** Problem **
Copy out exactly every line from the line containing "Image resolution: width=1568" until the records below end, inclusive of both boundary lines.

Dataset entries
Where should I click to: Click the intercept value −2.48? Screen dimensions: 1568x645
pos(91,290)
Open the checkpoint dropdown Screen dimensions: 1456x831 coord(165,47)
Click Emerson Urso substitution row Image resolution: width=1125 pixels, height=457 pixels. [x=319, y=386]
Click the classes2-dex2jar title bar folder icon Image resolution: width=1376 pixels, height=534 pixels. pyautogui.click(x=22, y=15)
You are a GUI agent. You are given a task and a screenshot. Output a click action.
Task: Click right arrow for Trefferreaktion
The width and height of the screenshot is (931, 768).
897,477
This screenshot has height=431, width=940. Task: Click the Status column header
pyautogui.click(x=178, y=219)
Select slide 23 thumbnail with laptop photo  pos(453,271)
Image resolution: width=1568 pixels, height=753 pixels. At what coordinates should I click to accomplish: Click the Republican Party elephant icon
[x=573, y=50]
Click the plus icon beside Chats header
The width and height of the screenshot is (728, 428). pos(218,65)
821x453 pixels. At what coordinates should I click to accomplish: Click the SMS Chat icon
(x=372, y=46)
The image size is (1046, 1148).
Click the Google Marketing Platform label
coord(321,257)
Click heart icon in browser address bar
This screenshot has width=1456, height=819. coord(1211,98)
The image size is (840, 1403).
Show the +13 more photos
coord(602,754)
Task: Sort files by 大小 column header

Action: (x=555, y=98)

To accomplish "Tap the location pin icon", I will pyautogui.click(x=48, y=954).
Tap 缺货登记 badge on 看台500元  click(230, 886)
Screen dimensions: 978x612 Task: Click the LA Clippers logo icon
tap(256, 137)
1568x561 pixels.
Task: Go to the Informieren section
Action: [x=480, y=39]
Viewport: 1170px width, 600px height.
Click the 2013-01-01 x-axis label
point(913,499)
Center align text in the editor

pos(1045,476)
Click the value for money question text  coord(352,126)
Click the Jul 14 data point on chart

** Answer **
Image resolution: width=1568 pixels, height=753 pixels. At what coordinates should I click to accomplish: Click the Republican Party elephant icon
[x=573, y=50]
Click the plus icon beside Chats header
The width and height of the screenshot is (728, 428). pos(218,65)
821x453 pixels. At what coordinates should I click to accomplish: Click the SMS Chat icon
(x=372, y=46)
The image size is (1046, 1148).
Click the Google Marketing Platform label
coord(321,257)
Click heart icon in browser address bar
This screenshot has width=1456, height=819. coord(1211,98)
The image size is (840, 1403).
Show the +13 more photos
coord(602,754)
Task: Sort files by 大小 column header

Action: (x=555, y=98)

To accomplish "Tap the location pin icon", I will pyautogui.click(x=48, y=954).
Tap 缺货登记 badge on 看台500元  click(230, 886)
Screen dimensions: 978x612 Task: Click the LA Clippers logo icon
tap(256, 137)
1568x561 pixels.
Task: Go to the Informieren section
Action: [x=480, y=39]
Viewport: 1170px width, 600px height.
Click the 2013-01-01 x-axis label
point(913,499)
Center align text in the editor

pos(1045,476)
Click the value for money question text  coord(352,126)
Click the Jul 14 data point on chart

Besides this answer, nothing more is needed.